El humor es un ingrediente que se incluye en muy pequeñas dosis en los libros infantiles de autor español. Las razones no están claras, pero la sombra de la recomendación escolar, muy a menudo tan de agradecer, pero también a veces un lastre que impide navegar con soltura a muchos autores, aparece tras la edición de la literatura para niños. Explican algunos escritores que los maestros no entienden el humor infantil y prefieren no correr el riesgo de que sus libros no sean del agrado de los docentes que han de recomendarlos, también se escudan a veces tras las opiniones de los psicólogos que afirman que los niños no captan la ironía o el doble sentido de las palabras.
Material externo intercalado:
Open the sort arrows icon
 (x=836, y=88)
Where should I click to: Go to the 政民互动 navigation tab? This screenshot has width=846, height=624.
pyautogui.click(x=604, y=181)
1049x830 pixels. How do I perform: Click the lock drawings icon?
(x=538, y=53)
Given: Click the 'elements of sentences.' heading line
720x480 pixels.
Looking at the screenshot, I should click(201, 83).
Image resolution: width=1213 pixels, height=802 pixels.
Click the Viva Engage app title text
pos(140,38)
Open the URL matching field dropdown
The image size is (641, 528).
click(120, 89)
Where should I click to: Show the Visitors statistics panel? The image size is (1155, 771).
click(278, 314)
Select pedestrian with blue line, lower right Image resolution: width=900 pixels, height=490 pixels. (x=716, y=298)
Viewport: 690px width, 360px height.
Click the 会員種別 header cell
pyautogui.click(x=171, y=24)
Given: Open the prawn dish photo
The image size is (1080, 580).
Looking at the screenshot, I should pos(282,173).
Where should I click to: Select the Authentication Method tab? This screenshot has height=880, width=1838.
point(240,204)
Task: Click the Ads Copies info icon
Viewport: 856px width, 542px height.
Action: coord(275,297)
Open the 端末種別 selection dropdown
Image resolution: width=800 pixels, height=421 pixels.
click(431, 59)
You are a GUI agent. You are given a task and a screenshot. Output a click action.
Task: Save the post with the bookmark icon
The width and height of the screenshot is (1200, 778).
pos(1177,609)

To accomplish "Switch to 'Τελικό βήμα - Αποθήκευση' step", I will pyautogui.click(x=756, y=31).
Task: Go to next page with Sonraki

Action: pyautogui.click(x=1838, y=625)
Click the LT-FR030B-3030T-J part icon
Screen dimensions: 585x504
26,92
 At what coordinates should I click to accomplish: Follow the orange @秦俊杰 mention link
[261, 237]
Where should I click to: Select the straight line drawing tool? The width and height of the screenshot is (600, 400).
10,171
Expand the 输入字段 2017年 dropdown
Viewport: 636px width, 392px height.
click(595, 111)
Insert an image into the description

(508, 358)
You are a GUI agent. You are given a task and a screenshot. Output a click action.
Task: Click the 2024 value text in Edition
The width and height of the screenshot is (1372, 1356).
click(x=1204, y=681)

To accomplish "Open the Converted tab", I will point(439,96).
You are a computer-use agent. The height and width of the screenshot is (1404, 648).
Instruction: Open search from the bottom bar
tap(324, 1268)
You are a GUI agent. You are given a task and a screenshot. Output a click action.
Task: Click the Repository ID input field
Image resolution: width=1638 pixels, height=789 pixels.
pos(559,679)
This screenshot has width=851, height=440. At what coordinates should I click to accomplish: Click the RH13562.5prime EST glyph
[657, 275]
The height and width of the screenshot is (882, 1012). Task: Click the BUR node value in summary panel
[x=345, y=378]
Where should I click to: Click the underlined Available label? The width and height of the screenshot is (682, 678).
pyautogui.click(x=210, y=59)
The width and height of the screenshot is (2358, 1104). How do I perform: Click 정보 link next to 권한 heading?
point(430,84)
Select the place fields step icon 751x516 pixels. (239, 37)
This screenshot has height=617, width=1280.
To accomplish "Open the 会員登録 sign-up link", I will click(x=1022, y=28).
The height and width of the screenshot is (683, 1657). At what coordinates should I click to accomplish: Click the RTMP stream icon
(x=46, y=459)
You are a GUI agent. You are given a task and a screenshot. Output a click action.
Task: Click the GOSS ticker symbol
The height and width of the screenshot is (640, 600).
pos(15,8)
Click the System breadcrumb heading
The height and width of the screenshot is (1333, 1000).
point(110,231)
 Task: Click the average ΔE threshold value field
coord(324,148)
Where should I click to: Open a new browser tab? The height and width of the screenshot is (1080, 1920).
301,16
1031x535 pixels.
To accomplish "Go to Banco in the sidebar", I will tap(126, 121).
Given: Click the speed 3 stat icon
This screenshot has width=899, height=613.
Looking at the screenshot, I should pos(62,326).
Ante estas explicaciones, se suele responder con una pregunta: ¿cómo se explica el éxito del humor anglosajón abanderado por un
best-seller
permanente como Roald Dahl?
Sea como fuere, la cuestión es que salvo excepciones como Consuelo Armijo o Elvira Lindo, por citar dos ejemplos opuestos en el tipo de humor –del “nonsense” a la sonrisa cotidiana– es raro encontrar un libro infantil español en el que el sentido del humor campee libremente. De modo que un libro como el que hoy recomendamos encarecidamente leer supone una auténtica delicia. Se trata de uno de esos libros que se leen con una sonrisa permanente y un agradable sentimiento de ternura. Su protagonista tiene once años y mide 5,03 metros. Sí, es un gigante que vive en una casa normal y va al colegio como el resto de los niños. Aunque esto no es exacto, ha sido necesario adaptar muchos elementos de la vida cotidiana para que Julito, así se llama, pueda llevar una vida relativamente cómoda. La descripción de estos “arreglos” y de sus características personales ocupan una parte del libro muy divertida que se completa con una estupenda aventura: un viaje al Tíbet en busca de otro gigante.
Analizando el contenido de este libro podrían destacarse valores como el papel fundamental de unos padres comprensivos y tolerantes o la necesidad de aceptar lo diferente. Pero es mejor que los niños y los adultos sencillamente disfruten con este tierna criatura que tiene una memoria prodigiosa y conoce, por ejemplo, “Todas las clases de insectos que existen, especialmente los más insignificantes. Como la arañita llamada Patu Marplesi, que mide 0,43 milímetros en total. O sea, poco más o menos como el punto que pongo aquí.”
José Luis Velasco y Carmen Morales, Diario de un niño descomunal , Espasa Juvenil, Madrid 2001, 120 páginas.